Go through the records and report each line in which the word "audio" occurs.
▬▬▬▬▬▬▬▬▬▬
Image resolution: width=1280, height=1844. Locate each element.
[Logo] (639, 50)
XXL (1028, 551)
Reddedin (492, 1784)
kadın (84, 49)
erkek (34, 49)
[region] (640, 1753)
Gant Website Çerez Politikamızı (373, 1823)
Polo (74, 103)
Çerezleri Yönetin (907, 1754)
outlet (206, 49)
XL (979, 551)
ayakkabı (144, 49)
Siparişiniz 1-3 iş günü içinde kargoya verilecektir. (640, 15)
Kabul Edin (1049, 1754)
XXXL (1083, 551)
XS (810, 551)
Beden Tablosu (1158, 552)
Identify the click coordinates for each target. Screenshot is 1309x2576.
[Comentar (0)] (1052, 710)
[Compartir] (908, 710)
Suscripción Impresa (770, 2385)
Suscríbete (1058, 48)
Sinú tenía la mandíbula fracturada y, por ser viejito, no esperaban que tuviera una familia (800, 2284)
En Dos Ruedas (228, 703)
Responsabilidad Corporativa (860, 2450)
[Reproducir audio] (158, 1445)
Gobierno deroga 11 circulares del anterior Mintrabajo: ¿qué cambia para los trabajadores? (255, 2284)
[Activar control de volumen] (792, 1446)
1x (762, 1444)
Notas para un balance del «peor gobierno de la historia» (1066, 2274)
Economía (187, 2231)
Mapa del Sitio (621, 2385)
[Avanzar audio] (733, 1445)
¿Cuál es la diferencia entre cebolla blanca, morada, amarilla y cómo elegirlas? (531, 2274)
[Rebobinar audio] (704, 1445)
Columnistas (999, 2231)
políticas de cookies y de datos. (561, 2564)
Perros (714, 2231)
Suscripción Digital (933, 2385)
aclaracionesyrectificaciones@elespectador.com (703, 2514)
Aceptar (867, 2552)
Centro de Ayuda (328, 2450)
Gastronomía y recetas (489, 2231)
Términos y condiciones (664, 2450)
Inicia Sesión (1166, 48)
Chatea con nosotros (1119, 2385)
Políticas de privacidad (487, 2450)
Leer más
▬▬▬▬▬▬▬▬▬▬
• **Result**:
[Reproducir audio] (158, 1445)
[Avanzar audio] (733, 1445)
[Rebobinar audio] (704, 1445)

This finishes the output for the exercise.